● Exercise goal: Restating the data exactly is the whole task.
════
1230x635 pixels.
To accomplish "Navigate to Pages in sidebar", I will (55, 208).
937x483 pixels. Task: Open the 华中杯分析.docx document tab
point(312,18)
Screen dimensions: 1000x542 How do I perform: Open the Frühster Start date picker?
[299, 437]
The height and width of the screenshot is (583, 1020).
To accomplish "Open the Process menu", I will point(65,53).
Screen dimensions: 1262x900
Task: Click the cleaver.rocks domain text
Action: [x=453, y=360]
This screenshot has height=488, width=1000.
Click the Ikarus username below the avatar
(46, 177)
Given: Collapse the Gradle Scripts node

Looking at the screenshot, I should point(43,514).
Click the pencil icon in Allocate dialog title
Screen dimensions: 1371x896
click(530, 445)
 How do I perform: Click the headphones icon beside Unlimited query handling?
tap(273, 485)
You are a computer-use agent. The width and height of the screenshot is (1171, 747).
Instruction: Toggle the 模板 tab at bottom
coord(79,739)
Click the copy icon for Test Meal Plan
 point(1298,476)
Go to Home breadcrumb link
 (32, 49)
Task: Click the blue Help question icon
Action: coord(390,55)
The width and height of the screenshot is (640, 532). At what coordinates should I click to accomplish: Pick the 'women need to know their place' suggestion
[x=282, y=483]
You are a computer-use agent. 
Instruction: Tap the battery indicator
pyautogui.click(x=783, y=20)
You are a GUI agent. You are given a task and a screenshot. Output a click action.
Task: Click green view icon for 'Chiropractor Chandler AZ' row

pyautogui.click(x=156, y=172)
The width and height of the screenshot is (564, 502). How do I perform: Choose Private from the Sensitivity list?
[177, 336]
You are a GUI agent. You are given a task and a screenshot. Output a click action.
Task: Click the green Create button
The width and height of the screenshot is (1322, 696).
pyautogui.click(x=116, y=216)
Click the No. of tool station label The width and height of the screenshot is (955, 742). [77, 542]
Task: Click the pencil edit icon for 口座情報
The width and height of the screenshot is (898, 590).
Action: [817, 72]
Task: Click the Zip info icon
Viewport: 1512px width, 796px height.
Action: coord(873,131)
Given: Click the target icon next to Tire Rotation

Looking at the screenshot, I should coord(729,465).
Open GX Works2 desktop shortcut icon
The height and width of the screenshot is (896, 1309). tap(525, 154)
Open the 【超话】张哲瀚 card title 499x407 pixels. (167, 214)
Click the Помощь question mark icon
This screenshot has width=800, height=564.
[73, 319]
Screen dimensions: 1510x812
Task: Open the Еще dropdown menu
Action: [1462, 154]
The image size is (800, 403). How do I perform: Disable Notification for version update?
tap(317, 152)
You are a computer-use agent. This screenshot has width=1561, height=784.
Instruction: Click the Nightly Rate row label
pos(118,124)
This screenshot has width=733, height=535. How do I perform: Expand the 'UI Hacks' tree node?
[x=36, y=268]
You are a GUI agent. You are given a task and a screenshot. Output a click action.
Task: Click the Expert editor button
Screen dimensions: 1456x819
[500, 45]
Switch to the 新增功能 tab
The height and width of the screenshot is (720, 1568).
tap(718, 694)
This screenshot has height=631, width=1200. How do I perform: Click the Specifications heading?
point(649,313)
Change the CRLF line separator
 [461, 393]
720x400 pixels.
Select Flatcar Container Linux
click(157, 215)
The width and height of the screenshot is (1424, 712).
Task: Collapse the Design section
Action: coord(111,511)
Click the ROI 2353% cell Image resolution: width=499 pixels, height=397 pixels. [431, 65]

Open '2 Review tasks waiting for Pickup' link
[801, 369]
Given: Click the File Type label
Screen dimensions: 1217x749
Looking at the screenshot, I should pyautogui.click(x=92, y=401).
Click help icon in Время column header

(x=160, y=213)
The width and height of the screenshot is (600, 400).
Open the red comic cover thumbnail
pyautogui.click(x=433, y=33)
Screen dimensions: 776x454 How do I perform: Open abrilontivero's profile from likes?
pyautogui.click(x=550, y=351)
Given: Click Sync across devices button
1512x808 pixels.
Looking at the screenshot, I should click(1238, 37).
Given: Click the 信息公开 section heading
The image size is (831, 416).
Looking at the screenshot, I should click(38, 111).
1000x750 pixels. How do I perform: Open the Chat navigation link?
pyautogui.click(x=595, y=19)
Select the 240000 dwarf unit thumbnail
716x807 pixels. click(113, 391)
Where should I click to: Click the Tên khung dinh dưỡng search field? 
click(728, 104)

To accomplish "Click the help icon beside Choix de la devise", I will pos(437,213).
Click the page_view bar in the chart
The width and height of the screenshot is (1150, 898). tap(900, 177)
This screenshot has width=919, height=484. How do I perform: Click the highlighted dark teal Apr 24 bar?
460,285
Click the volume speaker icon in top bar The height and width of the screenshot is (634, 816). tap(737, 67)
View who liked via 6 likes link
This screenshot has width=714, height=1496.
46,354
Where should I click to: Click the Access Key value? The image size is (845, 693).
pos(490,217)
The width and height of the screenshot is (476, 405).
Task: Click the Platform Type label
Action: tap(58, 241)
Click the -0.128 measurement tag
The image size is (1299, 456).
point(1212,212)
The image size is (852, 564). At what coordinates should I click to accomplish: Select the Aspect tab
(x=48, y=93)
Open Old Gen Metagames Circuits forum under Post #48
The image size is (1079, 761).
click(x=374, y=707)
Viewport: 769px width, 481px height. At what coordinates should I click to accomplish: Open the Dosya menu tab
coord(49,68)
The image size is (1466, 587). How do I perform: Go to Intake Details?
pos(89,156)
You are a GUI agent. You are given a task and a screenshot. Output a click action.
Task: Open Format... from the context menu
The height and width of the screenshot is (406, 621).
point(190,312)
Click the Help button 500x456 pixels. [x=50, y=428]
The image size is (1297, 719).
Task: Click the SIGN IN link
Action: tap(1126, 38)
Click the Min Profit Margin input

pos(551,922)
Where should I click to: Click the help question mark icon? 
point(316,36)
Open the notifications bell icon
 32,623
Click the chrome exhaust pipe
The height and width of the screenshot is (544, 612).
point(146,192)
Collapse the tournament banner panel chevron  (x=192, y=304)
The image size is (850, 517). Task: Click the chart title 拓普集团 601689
════
● Task response:
1230x635 pixels.
To accomplish "Navigate to Pages in sidebar", I will (55, 208).
937x483 pixels. Task: Open the 华中杯分析.docx document tab
point(312,18)
Screen dimensions: 1000x542 How do I perform: Open the Frühster Start date picker?
[299, 437]
The height and width of the screenshot is (583, 1020).
To accomplish "Open the Process menu", I will point(65,53).
Screen dimensions: 1262x900
Task: Click the cleaver.rocks domain text
Action: [x=453, y=360]
This screenshot has height=488, width=1000.
Click the Ikarus username below the avatar
(46, 177)
Given: Collapse the Gradle Scripts node

Looking at the screenshot, I should point(43,514).
Click the pencil icon in Allocate dialog title
Screen dimensions: 1371x896
click(530, 445)
 How do I perform: Click the headphones icon beside Unlimited query handling?
tap(273, 485)
You are a computer-use agent. The width and height of the screenshot is (1171, 747).
Instruction: Toggle the 模板 tab at bottom
coord(79,739)
Click the copy icon for Test Meal Plan
 point(1298,476)
Go to Home breadcrumb link
 (32, 49)
Task: Click the blue Help question icon
Action: coord(390,55)
The width and height of the screenshot is (640, 532). At what coordinates should I click to accomplish: Pick the 'women need to know their place' suggestion
[x=282, y=483]
You are a computer-use agent. 
Instruction: Tap the battery indicator
pyautogui.click(x=783, y=20)
You are a GUI agent. You are given a task and a screenshot. Output a click action.
Task: Click green view icon for 'Chiropractor Chandler AZ' row

pyautogui.click(x=156, y=172)
The width and height of the screenshot is (564, 502). How do I perform: Choose Private from the Sensitivity list?
[177, 336]
You are a GUI agent. You are given a task and a screenshot. Output a click action.
Task: Click the green Create button
The width and height of the screenshot is (1322, 696).
pyautogui.click(x=116, y=216)
Click the No. of tool station label The width and height of the screenshot is (955, 742). [77, 542]
Task: Click the pencil edit icon for 口座情報
The width and height of the screenshot is (898, 590).
Action: [817, 72]
Task: Click the Zip info icon
Viewport: 1512px width, 796px height.
Action: coord(873,131)
Given: Click the target icon next to Tire Rotation

Looking at the screenshot, I should coord(729,465).
Open GX Works2 desktop shortcut icon
The height and width of the screenshot is (896, 1309). tap(525, 154)
Open the 【超话】张哲瀚 card title 499x407 pixels. (167, 214)
Click the Помощь question mark icon
This screenshot has width=800, height=564.
[73, 319]
Screen dimensions: 1510x812
Task: Open the Еще dropdown menu
Action: [1462, 154]
The image size is (800, 403). How do I perform: Disable Notification for version update?
tap(317, 152)
You are a computer-use agent. This screenshot has width=1561, height=784.
Instruction: Click the Nightly Rate row label
pos(118,124)
This screenshot has width=733, height=535. How do I perform: Expand the 'UI Hacks' tree node?
[x=36, y=268]
You are a GUI agent. You are given a task and a screenshot. Output a click action.
Task: Click the Expert editor button
Screen dimensions: 1456x819
[500, 45]
Switch to the 新增功能 tab
The height and width of the screenshot is (720, 1568).
tap(718, 694)
This screenshot has height=631, width=1200. How do I perform: Click the Specifications heading?
point(649,313)
Change the CRLF line separator
 [461, 393]
720x400 pixels.
Select Flatcar Container Linux
click(157, 215)
The width and height of the screenshot is (1424, 712).
Task: Collapse the Design section
Action: coord(111,511)
Click the ROI 2353% cell Image resolution: width=499 pixels, height=397 pixels. [431, 65]

Open '2 Review tasks waiting for Pickup' link
[801, 369]
Given: Click the File Type label
Screen dimensions: 1217x749
Looking at the screenshot, I should pyautogui.click(x=92, y=401).
Click help icon in Время column header

(x=160, y=213)
The width and height of the screenshot is (600, 400).
Open the red comic cover thumbnail
pyautogui.click(x=433, y=33)
Screen dimensions: 776x454 How do I perform: Open abrilontivero's profile from likes?
pyautogui.click(x=550, y=351)
Given: Click Sync across devices button
1512x808 pixels.
Looking at the screenshot, I should click(1238, 37).
Given: Click the 信息公开 section heading
The image size is (831, 416).
Looking at the screenshot, I should click(38, 111).
1000x750 pixels. How do I perform: Open the Chat navigation link?
pyautogui.click(x=595, y=19)
Select the 240000 dwarf unit thumbnail
716x807 pixels. click(113, 391)
Where should I click to: Click the Tên khung dinh dưỡng search field? 
click(728, 104)

To accomplish "Click the help icon beside Choix de la devise", I will pos(437,213).
Click the page_view bar in the chart
The width and height of the screenshot is (1150, 898). tap(900, 177)
This screenshot has width=919, height=484. How do I perform: Click the highlighted dark teal Apr 24 bar?
460,285
Click the volume speaker icon in top bar The height and width of the screenshot is (634, 816). tap(737, 67)
View who liked via 6 likes link
This screenshot has width=714, height=1496.
46,354
Where should I click to: Click the Access Key value? The image size is (845, 693).
pos(490,217)
The width and height of the screenshot is (476, 405).
Task: Click the Platform Type label
Action: tap(58, 241)
Click the -0.128 measurement tag
The image size is (1299, 456).
point(1212,212)
The image size is (852, 564). At what coordinates should I click to accomplish: Select the Aspect tab
(x=48, y=93)
Open Old Gen Metagames Circuits forum under Post #48
The image size is (1079, 761).
click(x=374, y=707)
Viewport: 769px width, 481px height. At what coordinates should I click to accomplish: Open the Dosya menu tab
coord(49,68)
The image size is (1466, 587). How do I perform: Go to Intake Details?
pos(89,156)
You are a GUI agent. You are given a task and a screenshot. Output a click action.
Task: Open Format... from the context menu
The height and width of the screenshot is (406, 621).
point(190,312)
Click the Help button 500x456 pixels. [x=50, y=428]
The image size is (1297, 719).
Task: Click the SIGN IN link
Action: tap(1126, 38)
Click the Min Profit Margin input

pos(551,922)
Where should I click to: Click the help question mark icon? 
point(316,36)
Open the notifications bell icon
 32,623
Click the chrome exhaust pipe
The height and width of the screenshot is (544, 612).
point(146,192)
Collapse the tournament banner panel chevron  (x=192, y=304)
The image size is (850, 517). Task: Click the chart title 拓普集团 601689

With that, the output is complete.